A brutal crackdown on protesters – similar to that which took place after the presidential election in 2010 – would see Belarus definitively banished from the rest of Europe.

However, such banishment could backfire.

“If the European Union were to reapply sanctions, then Lukashenko would be in Putin’s hands. That’s something the EU is aware of,” explains Dr Marples.

However, Belarusian-Russian relations are currently at their lowest ebb for years.

“Lukashenko’s attempt at building better relations will most likely be negatively impacted, compromising the leverage he has built up in recent years,” Ms Bayhan explains. “This, in turn, is likely to put Belarus in a more vulnerable position and undermine Lukashenko’s effort to fend off pressure to integrate further with Russia.”

While it is in Mr Putin’s best interests to have Mr Lukashenko in power, it is clear he has been growing tired of his counterpart’s attempts to resist integration – the two countries signed a ‘Union State’ treaty as long ago as 1996 – and hostility between the two is mounting.

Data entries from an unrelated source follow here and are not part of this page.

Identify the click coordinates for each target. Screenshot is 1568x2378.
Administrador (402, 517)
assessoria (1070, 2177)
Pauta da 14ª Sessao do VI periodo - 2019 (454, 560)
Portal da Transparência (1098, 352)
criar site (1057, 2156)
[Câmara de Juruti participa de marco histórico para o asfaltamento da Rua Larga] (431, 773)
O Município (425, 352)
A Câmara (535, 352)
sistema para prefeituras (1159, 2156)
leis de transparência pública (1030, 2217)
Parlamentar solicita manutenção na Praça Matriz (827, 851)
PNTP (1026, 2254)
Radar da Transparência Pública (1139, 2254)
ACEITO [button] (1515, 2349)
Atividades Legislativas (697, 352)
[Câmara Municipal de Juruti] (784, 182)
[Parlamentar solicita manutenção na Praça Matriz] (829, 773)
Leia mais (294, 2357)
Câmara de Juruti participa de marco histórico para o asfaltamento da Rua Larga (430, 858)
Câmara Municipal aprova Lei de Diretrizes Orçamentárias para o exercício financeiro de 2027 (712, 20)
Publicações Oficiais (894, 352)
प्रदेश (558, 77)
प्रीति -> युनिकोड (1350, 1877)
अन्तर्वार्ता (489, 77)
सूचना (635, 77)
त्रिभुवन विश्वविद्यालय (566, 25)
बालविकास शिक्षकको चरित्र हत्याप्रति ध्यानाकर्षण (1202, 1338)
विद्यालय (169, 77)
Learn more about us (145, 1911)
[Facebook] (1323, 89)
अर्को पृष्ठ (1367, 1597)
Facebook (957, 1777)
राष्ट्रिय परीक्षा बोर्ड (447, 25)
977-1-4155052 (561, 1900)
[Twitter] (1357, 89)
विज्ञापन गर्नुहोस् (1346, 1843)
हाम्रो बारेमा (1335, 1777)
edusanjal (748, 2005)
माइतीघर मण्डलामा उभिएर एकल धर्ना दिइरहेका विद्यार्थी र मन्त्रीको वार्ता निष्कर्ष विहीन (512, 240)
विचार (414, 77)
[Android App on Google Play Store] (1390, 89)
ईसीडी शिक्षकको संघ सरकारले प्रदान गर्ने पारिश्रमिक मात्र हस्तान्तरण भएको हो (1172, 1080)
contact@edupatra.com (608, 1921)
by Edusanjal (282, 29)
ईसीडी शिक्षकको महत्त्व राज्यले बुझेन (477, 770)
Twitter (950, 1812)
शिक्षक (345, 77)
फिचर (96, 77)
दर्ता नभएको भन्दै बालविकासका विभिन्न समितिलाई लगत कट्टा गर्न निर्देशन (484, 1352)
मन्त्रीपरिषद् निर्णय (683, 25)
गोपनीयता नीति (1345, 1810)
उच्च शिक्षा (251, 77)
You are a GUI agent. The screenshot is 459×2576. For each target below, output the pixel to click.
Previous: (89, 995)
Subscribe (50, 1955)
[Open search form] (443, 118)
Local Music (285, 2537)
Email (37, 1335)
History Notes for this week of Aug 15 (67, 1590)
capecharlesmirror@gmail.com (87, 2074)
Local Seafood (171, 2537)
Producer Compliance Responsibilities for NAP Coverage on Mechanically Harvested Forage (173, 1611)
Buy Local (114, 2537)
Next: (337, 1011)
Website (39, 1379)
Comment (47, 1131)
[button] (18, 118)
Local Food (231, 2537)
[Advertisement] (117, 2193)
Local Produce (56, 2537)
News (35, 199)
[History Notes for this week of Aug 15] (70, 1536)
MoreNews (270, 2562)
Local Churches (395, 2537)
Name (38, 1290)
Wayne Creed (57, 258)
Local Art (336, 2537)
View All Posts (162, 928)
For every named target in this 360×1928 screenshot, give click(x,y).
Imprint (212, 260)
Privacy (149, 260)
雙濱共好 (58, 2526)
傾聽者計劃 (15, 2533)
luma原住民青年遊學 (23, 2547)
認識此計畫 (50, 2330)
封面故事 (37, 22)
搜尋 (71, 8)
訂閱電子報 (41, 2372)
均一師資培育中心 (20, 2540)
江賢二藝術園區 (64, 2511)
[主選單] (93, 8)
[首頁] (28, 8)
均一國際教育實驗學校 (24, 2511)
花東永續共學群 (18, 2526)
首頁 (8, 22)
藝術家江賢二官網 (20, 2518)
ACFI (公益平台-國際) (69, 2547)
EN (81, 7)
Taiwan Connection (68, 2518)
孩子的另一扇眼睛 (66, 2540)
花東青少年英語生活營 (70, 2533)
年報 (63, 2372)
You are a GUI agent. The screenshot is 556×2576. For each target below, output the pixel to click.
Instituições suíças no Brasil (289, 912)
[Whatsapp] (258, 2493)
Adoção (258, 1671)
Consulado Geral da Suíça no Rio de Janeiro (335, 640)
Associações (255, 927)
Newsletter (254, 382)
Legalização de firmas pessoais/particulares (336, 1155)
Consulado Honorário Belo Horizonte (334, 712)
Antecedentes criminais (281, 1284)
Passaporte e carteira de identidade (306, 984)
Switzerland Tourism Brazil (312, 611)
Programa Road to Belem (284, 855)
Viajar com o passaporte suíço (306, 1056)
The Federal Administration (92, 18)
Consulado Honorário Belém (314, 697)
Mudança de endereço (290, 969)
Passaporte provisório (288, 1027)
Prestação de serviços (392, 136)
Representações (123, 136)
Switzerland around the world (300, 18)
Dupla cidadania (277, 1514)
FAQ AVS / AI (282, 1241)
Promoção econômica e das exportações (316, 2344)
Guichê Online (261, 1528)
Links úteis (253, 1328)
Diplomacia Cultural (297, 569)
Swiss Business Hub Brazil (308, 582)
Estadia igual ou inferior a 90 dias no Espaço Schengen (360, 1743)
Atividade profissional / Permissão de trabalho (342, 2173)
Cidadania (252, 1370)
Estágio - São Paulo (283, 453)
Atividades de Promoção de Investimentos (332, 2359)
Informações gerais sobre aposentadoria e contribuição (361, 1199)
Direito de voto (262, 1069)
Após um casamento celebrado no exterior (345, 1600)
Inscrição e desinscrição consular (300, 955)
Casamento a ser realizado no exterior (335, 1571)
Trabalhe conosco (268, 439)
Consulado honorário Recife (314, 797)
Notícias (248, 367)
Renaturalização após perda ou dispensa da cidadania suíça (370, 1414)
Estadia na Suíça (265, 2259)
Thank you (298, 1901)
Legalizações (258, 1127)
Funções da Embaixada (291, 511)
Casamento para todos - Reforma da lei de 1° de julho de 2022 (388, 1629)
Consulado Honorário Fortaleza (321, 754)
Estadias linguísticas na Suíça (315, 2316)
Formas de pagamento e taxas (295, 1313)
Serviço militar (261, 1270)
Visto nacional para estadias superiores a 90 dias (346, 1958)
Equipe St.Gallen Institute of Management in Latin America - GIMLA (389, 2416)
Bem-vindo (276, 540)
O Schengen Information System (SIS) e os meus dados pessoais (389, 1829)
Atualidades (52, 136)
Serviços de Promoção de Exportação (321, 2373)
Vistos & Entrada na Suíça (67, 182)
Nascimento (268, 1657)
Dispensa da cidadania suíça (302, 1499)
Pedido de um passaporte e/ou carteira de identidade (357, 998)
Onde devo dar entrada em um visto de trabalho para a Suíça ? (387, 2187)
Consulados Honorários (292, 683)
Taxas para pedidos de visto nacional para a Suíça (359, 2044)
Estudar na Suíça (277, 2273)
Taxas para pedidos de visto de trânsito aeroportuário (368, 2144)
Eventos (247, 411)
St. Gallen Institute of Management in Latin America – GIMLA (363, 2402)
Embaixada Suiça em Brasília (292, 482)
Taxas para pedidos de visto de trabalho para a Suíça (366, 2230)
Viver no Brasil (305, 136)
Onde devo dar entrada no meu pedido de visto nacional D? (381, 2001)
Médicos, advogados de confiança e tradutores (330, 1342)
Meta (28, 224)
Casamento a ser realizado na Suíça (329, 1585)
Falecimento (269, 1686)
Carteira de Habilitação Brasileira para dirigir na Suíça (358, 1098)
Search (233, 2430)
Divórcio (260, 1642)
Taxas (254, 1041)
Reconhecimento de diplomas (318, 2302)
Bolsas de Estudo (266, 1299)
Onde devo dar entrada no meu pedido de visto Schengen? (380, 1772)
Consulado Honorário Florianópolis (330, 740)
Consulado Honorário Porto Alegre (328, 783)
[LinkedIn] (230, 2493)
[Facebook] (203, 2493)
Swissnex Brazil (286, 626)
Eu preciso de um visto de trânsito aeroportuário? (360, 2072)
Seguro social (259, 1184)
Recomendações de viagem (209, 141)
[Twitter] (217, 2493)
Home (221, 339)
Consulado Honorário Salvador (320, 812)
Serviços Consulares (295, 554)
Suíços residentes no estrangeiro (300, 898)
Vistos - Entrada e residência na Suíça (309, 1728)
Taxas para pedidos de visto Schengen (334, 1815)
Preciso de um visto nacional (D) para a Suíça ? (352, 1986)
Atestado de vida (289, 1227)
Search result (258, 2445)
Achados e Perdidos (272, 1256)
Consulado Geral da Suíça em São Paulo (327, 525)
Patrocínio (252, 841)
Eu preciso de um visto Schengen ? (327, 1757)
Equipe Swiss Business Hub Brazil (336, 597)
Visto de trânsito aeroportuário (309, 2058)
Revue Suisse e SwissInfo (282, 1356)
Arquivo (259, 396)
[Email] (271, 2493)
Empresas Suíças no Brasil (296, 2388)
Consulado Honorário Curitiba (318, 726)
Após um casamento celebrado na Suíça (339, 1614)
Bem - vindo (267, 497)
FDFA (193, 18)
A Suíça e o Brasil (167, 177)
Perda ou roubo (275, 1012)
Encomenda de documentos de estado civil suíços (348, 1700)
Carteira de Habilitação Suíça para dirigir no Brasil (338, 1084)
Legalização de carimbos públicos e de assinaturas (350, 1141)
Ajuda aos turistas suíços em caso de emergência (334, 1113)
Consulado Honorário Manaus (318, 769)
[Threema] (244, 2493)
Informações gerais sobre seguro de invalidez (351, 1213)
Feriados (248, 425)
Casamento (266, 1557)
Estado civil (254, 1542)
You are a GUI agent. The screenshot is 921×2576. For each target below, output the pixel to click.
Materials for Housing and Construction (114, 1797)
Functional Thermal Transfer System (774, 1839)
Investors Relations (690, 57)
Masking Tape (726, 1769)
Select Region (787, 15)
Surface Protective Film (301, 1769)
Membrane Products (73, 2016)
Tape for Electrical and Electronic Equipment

“Having worsened relations with the West and losing bargaining power with Russia will put Lukashenko in a tricky spot – it will be more difficult to resist deeper integration with Russia but also difficult to repair relations with the West without compromising his seemingly fragile authoritarianism,” says Ms Bayhan.

For Mr Lukashenko, tough choices lie ahead. Regardless of his almost assured win next month, this keen hockey player is skating on thin ice. For Belarusians, this election could herald a renewed period of harsh repression. It could also pave the way towards freedom.

At the very least, many hope that while the election may not be the end of his dictatorship, it might just be the beginning of its end.